## Task input:
————————
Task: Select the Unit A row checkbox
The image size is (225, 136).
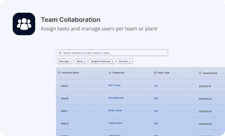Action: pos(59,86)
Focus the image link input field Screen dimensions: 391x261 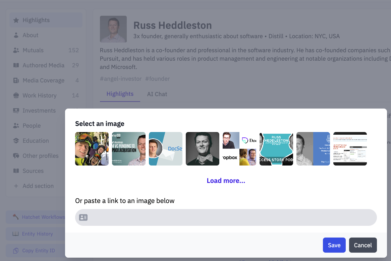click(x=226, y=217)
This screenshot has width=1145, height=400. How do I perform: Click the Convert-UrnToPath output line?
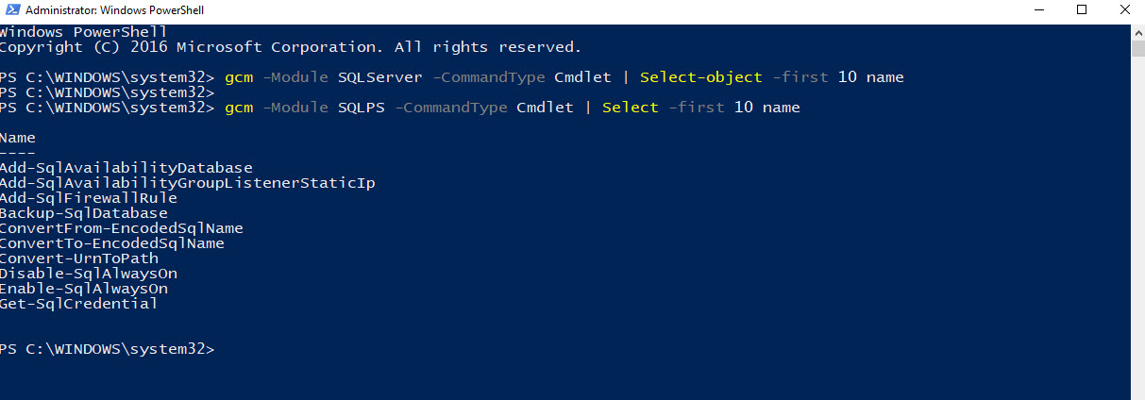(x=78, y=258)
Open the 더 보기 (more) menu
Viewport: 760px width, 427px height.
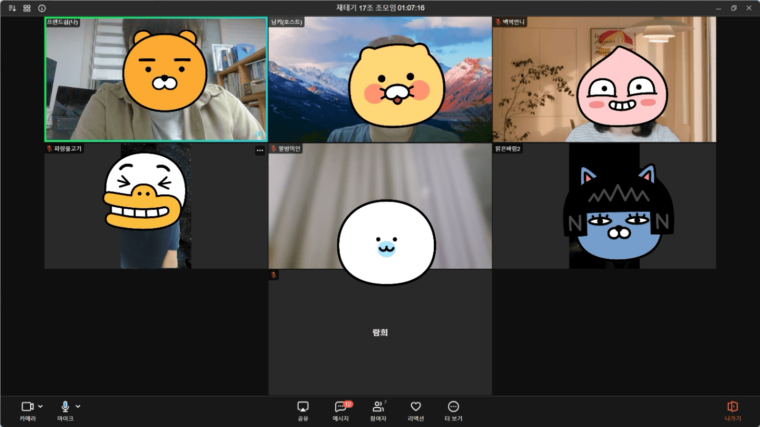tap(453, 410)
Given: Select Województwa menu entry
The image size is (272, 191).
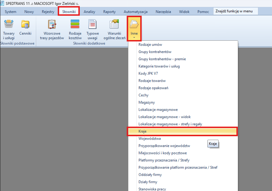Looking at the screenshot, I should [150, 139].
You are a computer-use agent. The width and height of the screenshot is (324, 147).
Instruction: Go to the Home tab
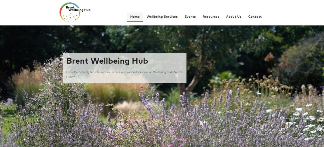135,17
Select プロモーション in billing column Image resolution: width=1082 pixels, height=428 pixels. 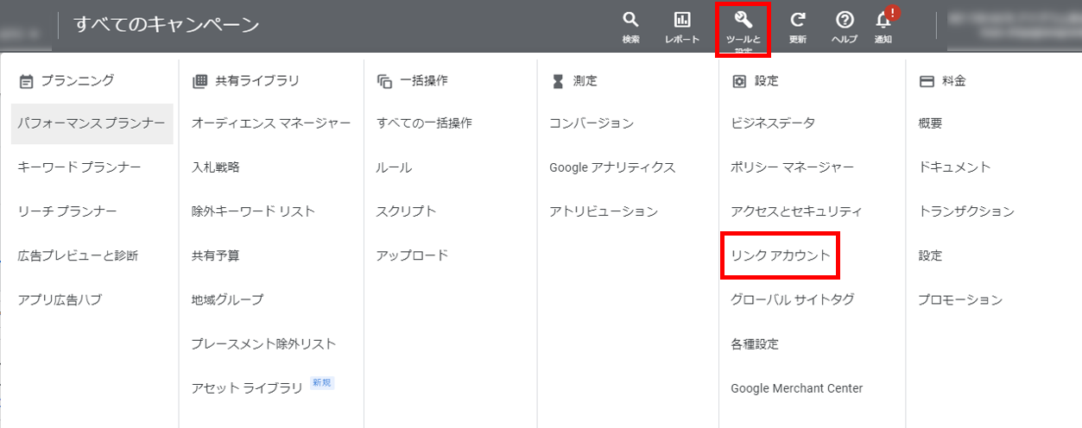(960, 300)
————————
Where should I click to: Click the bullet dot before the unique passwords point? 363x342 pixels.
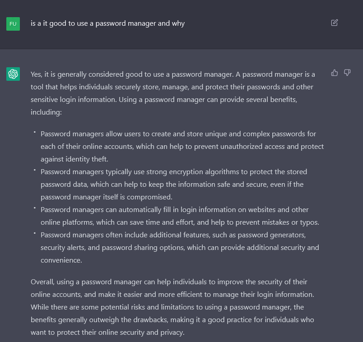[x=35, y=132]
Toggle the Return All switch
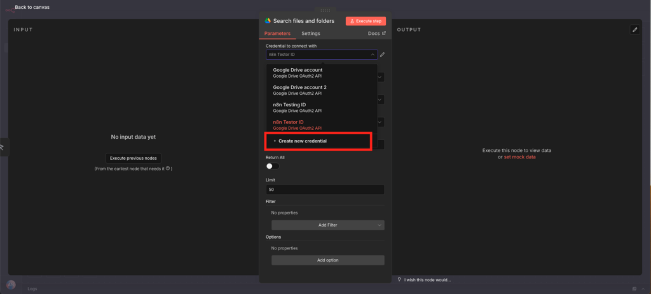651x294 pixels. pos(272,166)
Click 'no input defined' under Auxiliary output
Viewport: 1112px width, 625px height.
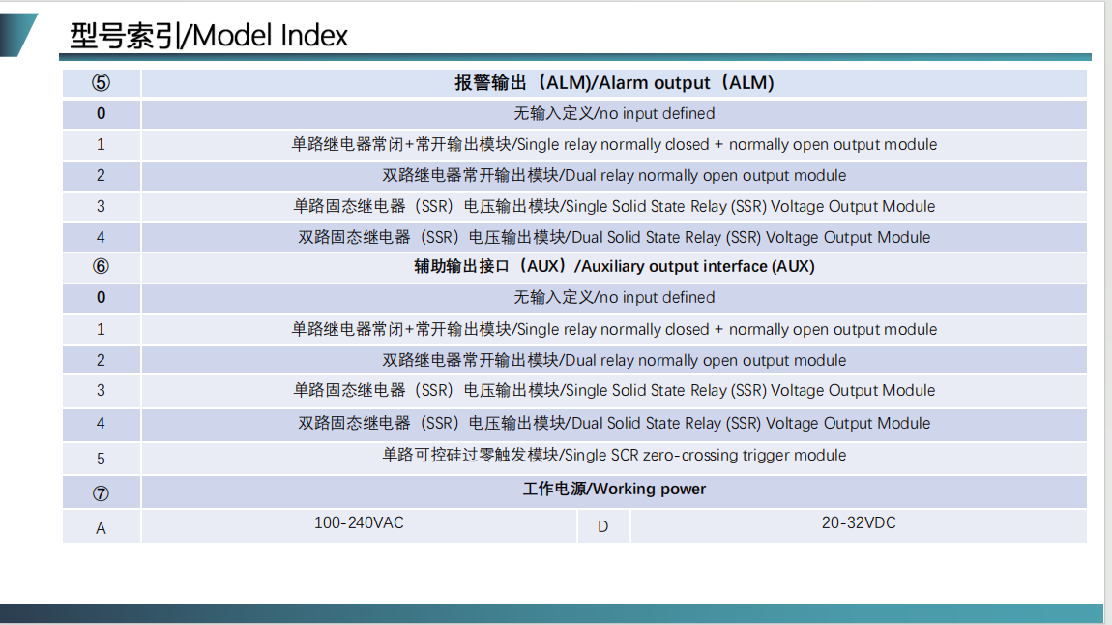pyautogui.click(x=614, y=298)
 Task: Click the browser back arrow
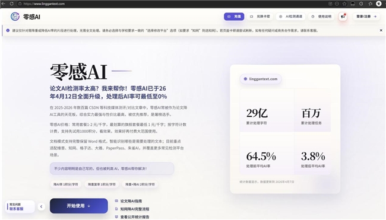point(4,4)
————————
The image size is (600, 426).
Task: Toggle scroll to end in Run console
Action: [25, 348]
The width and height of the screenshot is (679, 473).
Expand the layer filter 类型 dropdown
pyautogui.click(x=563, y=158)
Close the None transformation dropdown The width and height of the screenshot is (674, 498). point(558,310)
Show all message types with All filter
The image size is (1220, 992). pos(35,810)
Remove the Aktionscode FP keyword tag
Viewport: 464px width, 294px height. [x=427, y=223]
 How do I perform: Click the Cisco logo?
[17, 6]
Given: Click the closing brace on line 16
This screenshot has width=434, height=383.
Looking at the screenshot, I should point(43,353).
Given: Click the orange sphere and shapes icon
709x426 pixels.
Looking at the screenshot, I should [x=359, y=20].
————————
Output the records from the line with "Show all message types with All filter" to the line with "Looking at the screenshot, I should [x=359, y=20].", copying each line exactly.

Show all message types with All filter
The image size is (1220, 992). pos(35,810)
Remove the Aktionscode FP keyword tag
Viewport: 464px width, 294px height. [x=427, y=223]
 How do I perform: Click the Cisco logo?
[17, 6]
Given: Click the closing brace on line 16
This screenshot has width=434, height=383.
Looking at the screenshot, I should point(43,353).
Given: Click the orange sphere and shapes icon
709x426 pixels.
Looking at the screenshot, I should [x=359, y=20].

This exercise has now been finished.